示例2:绘制三维Hermite_e函数的等高线图
n = 200 # 定义绘制的点数
x = np.linspace(-5, 5, n) # 在-5到5之间均匀分布n个数
y = np.linspace(-5, 5, n)
z = np.linspace(-5, 5, n)
X, Y, Z = np.meshgrid(x, y, z, indexing='ij') # 生成三维数组的生成器
H2d = HermiteE([0, 1, 2, 3]) # 定义二元Hermite_e多项式
H3d = np.zeros((n, n, n))
for i in range(n):
for j in range(n):
for k in range(n):
H3d[i, j, k] = H2d([X[i, j], Y[i, k]])[k]

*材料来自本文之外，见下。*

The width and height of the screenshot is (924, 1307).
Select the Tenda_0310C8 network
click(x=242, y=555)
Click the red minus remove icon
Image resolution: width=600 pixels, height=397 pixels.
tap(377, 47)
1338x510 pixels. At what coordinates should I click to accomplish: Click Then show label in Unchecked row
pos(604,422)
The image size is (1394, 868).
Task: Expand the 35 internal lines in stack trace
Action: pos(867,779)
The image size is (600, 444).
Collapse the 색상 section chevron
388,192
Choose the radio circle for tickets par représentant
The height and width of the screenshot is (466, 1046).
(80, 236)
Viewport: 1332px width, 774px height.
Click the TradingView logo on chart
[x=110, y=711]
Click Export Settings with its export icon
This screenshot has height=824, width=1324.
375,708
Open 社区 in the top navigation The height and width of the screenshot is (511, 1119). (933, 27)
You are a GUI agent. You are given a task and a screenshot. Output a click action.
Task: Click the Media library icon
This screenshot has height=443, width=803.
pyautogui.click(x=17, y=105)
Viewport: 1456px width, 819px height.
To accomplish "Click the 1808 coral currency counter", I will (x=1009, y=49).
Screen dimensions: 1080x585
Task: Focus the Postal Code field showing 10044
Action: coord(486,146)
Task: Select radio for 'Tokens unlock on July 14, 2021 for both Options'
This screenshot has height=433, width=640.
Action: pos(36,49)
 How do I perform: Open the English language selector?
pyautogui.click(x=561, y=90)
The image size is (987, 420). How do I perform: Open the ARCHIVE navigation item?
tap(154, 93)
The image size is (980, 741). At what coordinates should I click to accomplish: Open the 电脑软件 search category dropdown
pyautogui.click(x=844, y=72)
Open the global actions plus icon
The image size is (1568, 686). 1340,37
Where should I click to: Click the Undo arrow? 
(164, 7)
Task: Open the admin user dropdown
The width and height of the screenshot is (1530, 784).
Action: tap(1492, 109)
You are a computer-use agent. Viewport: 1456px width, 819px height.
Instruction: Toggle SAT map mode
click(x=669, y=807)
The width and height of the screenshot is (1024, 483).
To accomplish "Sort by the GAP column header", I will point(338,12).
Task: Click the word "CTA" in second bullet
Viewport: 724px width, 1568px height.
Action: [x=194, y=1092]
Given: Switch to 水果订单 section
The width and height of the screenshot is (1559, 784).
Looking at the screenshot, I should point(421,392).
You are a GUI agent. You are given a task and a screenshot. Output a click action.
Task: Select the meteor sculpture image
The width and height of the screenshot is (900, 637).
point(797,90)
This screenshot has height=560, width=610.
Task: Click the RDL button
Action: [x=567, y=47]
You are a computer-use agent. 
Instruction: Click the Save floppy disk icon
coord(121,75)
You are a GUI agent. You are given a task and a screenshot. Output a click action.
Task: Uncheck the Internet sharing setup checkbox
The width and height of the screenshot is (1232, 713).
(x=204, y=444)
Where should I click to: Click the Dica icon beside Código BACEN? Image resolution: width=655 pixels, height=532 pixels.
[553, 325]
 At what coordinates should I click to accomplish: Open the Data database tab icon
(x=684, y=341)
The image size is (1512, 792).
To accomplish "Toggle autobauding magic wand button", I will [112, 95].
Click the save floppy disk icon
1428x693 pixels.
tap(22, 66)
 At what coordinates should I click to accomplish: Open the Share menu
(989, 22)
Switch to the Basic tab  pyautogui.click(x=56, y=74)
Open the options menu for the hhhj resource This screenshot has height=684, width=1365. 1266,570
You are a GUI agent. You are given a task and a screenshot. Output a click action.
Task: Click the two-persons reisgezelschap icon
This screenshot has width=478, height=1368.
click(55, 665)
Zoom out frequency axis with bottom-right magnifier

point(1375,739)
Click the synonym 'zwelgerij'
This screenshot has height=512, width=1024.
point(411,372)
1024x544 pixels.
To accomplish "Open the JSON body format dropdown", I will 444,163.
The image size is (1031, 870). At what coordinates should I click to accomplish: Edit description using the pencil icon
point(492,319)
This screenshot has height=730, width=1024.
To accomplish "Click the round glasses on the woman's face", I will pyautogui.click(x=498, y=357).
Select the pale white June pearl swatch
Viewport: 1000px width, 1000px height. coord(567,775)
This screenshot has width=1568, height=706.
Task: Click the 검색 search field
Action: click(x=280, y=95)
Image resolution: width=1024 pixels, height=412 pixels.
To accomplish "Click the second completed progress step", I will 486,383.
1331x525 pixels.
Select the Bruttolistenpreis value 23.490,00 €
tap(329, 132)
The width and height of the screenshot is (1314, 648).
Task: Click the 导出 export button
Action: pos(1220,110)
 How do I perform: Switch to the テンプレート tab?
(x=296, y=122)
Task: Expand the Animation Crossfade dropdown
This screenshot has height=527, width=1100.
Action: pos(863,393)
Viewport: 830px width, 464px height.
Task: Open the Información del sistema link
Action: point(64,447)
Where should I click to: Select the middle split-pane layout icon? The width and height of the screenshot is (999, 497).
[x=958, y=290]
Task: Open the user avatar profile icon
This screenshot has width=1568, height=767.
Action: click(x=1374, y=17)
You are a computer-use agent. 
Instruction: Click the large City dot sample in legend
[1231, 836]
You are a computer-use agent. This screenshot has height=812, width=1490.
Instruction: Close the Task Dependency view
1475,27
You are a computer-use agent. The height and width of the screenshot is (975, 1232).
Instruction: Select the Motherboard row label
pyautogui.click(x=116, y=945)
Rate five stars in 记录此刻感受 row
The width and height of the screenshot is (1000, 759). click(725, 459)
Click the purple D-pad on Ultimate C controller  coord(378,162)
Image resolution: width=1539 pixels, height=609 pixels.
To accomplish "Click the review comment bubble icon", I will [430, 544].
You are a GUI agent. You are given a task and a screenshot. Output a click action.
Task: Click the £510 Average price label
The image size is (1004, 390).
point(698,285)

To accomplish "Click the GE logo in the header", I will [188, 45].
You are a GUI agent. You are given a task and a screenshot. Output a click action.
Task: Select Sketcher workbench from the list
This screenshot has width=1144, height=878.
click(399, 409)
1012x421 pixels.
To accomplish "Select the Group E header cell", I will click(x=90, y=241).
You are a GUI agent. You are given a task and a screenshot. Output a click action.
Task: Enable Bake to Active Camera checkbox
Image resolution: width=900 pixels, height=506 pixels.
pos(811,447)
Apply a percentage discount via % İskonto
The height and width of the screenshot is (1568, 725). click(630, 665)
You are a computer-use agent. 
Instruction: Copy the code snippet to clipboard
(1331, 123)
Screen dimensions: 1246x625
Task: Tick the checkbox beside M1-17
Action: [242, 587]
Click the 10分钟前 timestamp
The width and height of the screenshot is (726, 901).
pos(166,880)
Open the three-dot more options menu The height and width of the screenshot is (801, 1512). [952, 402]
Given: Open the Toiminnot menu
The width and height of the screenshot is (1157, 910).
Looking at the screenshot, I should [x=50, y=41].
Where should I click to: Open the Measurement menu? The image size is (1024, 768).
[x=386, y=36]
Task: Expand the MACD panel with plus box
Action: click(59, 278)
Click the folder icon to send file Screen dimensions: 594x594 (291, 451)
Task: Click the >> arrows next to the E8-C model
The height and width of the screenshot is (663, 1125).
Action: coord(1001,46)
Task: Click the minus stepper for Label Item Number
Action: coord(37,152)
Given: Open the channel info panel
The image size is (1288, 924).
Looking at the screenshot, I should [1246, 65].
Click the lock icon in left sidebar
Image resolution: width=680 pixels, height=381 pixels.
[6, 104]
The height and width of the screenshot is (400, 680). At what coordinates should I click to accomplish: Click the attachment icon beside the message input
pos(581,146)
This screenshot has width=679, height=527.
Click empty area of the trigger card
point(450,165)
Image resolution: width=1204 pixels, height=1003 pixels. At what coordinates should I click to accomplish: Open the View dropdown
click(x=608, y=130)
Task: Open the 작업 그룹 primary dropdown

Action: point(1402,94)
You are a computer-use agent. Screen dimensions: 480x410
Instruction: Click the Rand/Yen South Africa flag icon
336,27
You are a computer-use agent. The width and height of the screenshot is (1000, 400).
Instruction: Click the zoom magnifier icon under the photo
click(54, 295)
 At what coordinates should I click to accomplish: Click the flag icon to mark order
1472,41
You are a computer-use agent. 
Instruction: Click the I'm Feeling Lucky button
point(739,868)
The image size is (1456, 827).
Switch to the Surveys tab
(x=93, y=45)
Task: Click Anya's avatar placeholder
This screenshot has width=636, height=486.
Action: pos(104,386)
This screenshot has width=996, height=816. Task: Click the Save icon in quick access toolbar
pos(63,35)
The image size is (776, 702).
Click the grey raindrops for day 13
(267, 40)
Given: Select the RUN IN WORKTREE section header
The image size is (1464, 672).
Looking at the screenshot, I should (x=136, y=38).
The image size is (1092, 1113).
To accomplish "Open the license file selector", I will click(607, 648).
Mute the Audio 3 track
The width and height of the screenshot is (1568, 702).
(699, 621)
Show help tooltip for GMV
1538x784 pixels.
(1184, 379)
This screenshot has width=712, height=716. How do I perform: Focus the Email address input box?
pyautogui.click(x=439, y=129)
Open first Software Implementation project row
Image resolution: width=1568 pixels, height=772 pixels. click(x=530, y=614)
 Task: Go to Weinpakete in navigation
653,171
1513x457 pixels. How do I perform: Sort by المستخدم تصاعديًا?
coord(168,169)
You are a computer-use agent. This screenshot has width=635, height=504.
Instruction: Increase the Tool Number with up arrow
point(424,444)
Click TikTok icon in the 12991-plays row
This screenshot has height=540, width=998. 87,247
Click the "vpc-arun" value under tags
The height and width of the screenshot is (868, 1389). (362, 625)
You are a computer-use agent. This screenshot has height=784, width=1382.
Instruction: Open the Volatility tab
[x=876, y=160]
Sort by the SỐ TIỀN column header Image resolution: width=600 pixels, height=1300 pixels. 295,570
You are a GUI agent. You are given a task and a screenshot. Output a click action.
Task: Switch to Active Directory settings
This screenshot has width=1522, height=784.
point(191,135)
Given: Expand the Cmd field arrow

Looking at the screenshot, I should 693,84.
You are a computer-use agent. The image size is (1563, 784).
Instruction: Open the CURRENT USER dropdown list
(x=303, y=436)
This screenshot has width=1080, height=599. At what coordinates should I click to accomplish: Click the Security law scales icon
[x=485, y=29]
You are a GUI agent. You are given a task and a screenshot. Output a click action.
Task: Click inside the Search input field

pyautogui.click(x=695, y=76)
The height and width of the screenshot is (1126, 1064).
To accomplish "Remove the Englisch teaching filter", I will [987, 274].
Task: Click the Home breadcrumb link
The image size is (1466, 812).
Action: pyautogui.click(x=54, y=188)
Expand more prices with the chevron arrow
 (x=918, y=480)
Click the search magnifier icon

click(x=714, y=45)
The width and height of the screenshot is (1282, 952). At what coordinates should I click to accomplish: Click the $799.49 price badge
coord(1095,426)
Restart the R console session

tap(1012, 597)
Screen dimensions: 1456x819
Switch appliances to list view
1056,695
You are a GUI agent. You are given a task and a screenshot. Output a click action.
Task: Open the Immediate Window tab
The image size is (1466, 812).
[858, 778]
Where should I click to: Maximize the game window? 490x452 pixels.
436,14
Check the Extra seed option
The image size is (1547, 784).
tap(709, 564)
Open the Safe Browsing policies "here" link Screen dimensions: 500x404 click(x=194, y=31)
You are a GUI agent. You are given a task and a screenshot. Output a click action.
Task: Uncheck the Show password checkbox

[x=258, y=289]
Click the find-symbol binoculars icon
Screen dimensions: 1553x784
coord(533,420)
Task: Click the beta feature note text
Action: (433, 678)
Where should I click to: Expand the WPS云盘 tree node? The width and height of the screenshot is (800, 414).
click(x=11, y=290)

Z = np.sum(H3d[:, :, :, np.newaxis] * np.exp(-(Z - 2.5) ** 2), axis=2) # 计算三维Hermite_e函数的系数
plt.contourf(X[:, :, 0], Y[0, :, :], Z[:, :], cmap=plt.cm.jet) # 绘制等高线图
plt.show()
输出结果:
可以看到,绘制出了一个三维Hermite_e函数的等高线图。